Les accords d'Helsinki, a aussi déclaré le cardinal Parolin, ont véritablement représenté un tournant. À partir de là, le chemin vers l'application de la liberté religieuse et des droits fondamentaux pouvait devenir plus rapide et se réaliser progressivement jusqu'à la chute du communisme en 1989. Le Saint-Siège a estimé, sur la base des principes sanctionnés à Helsinki, qu'il était le «médiateur direct des demandes en matière de conscience religieuse». Il semble évident, a conclu le cardinal Parolin, que la Conférence d'Helsinki a été l'un de ces moments de l'histoire où, pour reprendre un principe cher au Pape François, les protagonistes se sont davantage préoccupés d'initier des processus plutôt que d'occuper l'espace.

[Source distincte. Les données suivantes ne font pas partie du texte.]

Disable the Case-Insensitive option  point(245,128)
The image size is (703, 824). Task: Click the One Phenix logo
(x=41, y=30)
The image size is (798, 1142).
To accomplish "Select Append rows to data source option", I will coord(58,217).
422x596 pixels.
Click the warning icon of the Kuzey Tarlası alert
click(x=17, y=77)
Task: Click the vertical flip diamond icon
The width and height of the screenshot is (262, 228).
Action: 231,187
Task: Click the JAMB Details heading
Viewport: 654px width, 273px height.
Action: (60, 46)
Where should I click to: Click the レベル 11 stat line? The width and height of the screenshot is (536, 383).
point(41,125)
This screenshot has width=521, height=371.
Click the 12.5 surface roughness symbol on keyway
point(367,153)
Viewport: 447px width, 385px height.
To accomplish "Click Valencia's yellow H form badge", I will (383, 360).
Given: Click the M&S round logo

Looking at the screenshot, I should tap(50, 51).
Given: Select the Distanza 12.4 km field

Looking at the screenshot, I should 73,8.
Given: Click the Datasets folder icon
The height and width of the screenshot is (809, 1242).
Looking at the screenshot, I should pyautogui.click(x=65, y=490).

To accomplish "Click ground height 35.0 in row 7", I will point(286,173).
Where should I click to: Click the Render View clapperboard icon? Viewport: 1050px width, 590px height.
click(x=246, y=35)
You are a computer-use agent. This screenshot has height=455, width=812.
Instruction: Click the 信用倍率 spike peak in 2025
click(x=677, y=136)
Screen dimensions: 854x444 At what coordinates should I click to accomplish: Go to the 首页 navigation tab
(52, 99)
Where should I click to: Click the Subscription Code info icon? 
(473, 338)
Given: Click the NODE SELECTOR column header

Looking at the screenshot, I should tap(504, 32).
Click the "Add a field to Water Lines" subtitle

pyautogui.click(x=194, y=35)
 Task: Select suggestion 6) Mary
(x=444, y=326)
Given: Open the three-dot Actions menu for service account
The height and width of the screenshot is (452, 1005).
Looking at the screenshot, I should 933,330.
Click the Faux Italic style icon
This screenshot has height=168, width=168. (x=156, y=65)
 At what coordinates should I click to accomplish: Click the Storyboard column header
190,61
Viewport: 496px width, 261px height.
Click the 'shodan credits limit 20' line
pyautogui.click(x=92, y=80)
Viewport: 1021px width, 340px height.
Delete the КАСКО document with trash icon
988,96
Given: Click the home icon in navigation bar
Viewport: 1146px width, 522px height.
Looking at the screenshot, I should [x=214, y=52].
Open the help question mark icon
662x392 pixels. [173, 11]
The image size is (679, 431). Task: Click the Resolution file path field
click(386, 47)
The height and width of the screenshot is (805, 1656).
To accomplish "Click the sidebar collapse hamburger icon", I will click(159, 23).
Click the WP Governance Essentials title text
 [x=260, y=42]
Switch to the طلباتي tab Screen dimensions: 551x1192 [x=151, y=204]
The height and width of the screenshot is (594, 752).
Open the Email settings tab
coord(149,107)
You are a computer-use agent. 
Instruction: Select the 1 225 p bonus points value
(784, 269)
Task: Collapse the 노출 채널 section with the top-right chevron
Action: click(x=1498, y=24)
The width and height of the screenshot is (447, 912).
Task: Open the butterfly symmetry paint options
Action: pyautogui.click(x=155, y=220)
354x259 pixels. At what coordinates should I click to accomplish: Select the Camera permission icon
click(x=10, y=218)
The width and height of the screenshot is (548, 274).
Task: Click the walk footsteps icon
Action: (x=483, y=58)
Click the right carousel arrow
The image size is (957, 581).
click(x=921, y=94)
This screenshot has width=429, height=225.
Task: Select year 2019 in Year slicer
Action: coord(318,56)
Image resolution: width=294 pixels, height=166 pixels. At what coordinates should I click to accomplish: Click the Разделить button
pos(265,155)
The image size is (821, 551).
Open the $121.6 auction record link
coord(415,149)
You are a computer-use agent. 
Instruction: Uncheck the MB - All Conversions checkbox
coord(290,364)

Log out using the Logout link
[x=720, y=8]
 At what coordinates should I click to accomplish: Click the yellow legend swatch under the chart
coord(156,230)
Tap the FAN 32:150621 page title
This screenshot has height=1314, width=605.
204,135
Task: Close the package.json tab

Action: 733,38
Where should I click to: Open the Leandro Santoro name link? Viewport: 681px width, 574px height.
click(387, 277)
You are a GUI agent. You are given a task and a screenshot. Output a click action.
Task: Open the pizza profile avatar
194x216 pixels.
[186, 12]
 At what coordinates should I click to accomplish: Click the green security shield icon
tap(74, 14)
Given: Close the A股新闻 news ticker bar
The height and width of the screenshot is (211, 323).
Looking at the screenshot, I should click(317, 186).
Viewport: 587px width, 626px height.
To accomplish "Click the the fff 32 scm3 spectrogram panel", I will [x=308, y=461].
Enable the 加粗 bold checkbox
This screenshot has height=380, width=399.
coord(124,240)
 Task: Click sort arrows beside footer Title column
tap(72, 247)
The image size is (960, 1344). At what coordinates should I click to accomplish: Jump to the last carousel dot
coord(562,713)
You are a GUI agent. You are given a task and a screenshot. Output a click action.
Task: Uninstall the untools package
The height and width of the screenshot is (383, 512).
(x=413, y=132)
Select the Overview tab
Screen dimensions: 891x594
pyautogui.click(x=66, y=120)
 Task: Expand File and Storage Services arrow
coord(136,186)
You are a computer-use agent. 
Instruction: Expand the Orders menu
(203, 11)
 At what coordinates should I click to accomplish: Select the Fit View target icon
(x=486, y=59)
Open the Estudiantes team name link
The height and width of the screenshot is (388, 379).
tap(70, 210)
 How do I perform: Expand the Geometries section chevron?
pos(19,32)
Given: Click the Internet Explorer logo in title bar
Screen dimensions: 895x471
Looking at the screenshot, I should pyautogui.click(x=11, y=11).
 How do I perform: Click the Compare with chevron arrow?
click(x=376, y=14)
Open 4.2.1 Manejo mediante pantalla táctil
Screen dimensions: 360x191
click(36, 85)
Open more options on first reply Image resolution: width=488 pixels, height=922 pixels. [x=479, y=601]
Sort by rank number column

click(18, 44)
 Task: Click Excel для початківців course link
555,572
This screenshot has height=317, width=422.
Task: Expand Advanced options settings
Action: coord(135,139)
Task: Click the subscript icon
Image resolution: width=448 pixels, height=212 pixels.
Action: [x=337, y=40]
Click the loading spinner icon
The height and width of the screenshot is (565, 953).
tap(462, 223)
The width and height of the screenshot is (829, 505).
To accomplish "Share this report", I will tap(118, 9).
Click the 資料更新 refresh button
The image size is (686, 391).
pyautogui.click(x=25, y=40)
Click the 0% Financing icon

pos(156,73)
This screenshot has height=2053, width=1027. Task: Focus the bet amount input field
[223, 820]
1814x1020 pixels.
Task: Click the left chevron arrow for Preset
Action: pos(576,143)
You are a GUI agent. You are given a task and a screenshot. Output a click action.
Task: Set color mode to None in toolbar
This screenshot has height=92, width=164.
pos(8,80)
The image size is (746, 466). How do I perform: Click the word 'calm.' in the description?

Elle a garanti le passage d'une détente timide, presque craintive, dans les relations internationales, à un engagement courageux en faveur de la paix et de la consolidation des droits de l'homme universels dans tous les États européens. Elle a montré que le dialogue, lorsqu'il est sincère et animé de bonne volonté, est véritablement l'«arme» la plus puissante pour construire une paix qui ne soit pas seulement une absence de conflit, mais avant tout une affirmation de la dignité transcendante de chaque être humain: des réalisations doivent être mises au crédit du cardinal Silvestrini.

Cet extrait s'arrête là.